ここでは、セルラー回線の静的ルート設定を追加します。
- loginプロンプトから、root でログインします。
以下の通りコマンドを入力します。
nmcli connection show
一覧の "NAME" の部分に、インターフェース名が表示されます。以降、各インターフェース(有線LAN、セルラー回線)の操作をする場合はこのインターフェース名を使用します。
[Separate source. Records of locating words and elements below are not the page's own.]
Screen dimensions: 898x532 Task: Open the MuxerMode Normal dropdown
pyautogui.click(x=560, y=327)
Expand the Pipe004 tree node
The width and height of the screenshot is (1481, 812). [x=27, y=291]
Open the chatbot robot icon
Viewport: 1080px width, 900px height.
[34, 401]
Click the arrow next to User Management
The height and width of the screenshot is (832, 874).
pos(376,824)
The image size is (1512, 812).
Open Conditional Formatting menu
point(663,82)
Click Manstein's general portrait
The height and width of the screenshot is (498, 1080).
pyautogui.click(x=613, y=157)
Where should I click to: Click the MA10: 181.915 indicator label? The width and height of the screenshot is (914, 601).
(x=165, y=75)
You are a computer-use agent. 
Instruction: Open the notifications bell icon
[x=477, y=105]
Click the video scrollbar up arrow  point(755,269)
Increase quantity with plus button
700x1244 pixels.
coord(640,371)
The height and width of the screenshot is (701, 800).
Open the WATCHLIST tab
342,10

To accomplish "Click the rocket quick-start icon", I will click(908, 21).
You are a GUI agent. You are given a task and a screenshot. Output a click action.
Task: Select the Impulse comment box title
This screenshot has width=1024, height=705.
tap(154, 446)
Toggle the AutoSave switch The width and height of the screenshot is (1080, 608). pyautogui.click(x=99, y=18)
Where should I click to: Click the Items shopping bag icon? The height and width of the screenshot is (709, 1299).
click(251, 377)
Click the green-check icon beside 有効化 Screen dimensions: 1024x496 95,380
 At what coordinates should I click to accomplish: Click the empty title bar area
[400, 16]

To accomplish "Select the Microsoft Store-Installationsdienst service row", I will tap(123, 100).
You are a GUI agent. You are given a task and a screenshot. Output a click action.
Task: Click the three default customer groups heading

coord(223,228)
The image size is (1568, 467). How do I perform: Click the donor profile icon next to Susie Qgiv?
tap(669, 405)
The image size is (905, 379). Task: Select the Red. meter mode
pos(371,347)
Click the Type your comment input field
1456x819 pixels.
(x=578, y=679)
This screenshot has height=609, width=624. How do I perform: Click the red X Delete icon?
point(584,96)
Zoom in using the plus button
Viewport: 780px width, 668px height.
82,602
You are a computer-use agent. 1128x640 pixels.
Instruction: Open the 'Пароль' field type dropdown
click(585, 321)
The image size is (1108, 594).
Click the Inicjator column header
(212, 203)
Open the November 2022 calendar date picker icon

以下の通りコマンド入力し、セルラー回線のIPアドレスを取得します。
ip addr show ppp0
表示されたIPアドレスをメモしておきます。
以下の通りコマンド入力し、セルラー回線の静的ルーティングを設定します。
<ifname>
の部分は2. で表示されたセルラー回線のインターフェース名を指定します。<ipaddr>
の部分は 3. で取得したIPアドレスを指定します。nmcli connection modify <ifname> ipv4.never-default yes # IPv4のデフォルトルートを使わない nmcli connection modify <ifname> ipv6.never-default yes # IPv6のデフォルトルートを使わない nmcli connection modify <ifname> +ipv4.routes "10.64.2.0/24 <ipaddr>" # 静的ルート設定, <ipaddr> の部分は自分自身(ppp0)のIPアドレスを書く
以下の通りコマンド入力し、有線LAN側のDNSを使用しないように設定します。
"Wired connection 1"
の部分は 2. で表示された有線LANのインターフェース名を指定します。nmcli connection modify "Wired connection 1" ipv4.ignore-auto-dns yes nmcli connection modify "Wired connection 1" ipv6.ignore-auto-dns yes
Network Manager を再起動し、設定を有効化します。
systemctl restart NetworkManager
DNS設定を確認し、10.64.2.xx のDNSしか参照していないことを確認します。
cat /etc/resolv.conf
パケットのルート設定が正しいか確認します。
traceroute gw.iot.iij.jp # セルラー回線経由でパケットが送信される traceroute www.iij.ad.jp # 有線LAN経由でパケットが送信される
動作確認
LTE回線が接続されているか確認する
ターミナルから、以下のコマンドを入力します。
ip addr show ppp0
IPアドレスが表示された場合はLTE回線が接続されている状態です。エラーが表示された場合はLTE回線が接続されていない状態です。
IIJ IoTサービスへの接続を確認する
ターミナルから、以下のコマンドを入力します。
ping -c 4 gw.iot.iij.jp
pingの応答があった場合は、IoTサービスのサーバーに正常に接続できている状態です。エラーが表示された場合は正しく接続できていない状態です。
IIJ IoTサービスにデータ送信をしてみる
ターミナルから、以下のコマンドを入力します。
curl -v -X POST -H 'Content-type: application/json' http://gw.iot.iij.jp/v1 -d '{"name":"test", "value":100}'
200 OK のレスポンスが返ってくれば、データ送信は正常に終了しています。
その他設定
タイムゾーンの設定
Armadilloは、デフォルトではタイムゾーンがUTCに設定されています。必要に応じてJSTに変更してください。
- loginプロンプトから、root でログインします。
date コマンドを実行し、UTCの時間が表示されることを確認します。
date
タイムゾーンをJSTに変更します
ln -sf /usr/share/zoneinfo/Asia/Tokyo /etc/localtime
date コマンドを実行し、JSTの時間が表示されることを確認します。